- Exercise goal
Copy each of the following records line for line, with no changes.

- Source data

_ _ _ _

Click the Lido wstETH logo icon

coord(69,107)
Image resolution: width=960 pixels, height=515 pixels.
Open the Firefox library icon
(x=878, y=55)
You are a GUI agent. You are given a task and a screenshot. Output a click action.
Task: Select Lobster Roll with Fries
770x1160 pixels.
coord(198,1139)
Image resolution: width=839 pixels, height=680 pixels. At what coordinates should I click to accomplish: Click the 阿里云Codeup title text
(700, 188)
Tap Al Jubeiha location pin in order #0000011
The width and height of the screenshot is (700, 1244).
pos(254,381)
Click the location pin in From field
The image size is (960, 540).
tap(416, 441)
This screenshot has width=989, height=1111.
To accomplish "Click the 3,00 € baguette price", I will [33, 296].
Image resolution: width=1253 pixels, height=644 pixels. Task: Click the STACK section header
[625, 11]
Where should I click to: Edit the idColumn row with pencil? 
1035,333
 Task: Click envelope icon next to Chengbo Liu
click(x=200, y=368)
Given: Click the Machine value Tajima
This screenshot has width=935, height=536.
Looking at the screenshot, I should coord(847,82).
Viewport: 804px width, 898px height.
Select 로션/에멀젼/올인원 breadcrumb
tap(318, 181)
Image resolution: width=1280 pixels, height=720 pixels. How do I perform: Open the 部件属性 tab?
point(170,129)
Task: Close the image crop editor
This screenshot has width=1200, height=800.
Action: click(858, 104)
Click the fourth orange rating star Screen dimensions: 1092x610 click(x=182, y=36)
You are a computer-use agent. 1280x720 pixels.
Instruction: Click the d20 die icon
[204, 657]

_ _ _ _

- The reply
Click the Lido wstETH logo icon

coord(69,107)
Image resolution: width=960 pixels, height=515 pixels.
Open the Firefox library icon
(x=878, y=55)
You are a GUI agent. You are given a task and a screenshot. Output a click action.
Task: Select Lobster Roll with Fries
770x1160 pixels.
coord(198,1139)
Image resolution: width=839 pixels, height=680 pixels. At what coordinates should I click to accomplish: Click the 阿里云Codeup title text
(700, 188)
Tap Al Jubeiha location pin in order #0000011
The width and height of the screenshot is (700, 1244).
pos(254,381)
Click the location pin in From field
The image size is (960, 540).
tap(416, 441)
This screenshot has width=989, height=1111.
To accomplish "Click the 3,00 € baguette price", I will [33, 296].
Image resolution: width=1253 pixels, height=644 pixels. Task: Click the STACK section header
[625, 11]
Where should I click to: Edit the idColumn row with pencil? 
1035,333
 Task: Click envelope icon next to Chengbo Liu
click(x=200, y=368)
Given: Click the Machine value Tajima
This screenshot has width=935, height=536.
Looking at the screenshot, I should coord(847,82).
Viewport: 804px width, 898px height.
Select 로션/에멀젼/올인원 breadcrumb
tap(318, 181)
Image resolution: width=1280 pixels, height=720 pixels. How do I perform: Open the 部件属性 tab?
point(170,129)
Task: Close the image crop editor
This screenshot has width=1200, height=800.
Action: click(858, 104)
Click the fourth orange rating star Screen dimensions: 1092x610 click(x=182, y=36)
You are a computer-use agent. 1280x720 pixels.
Instruction: Click the d20 die icon
[204, 657]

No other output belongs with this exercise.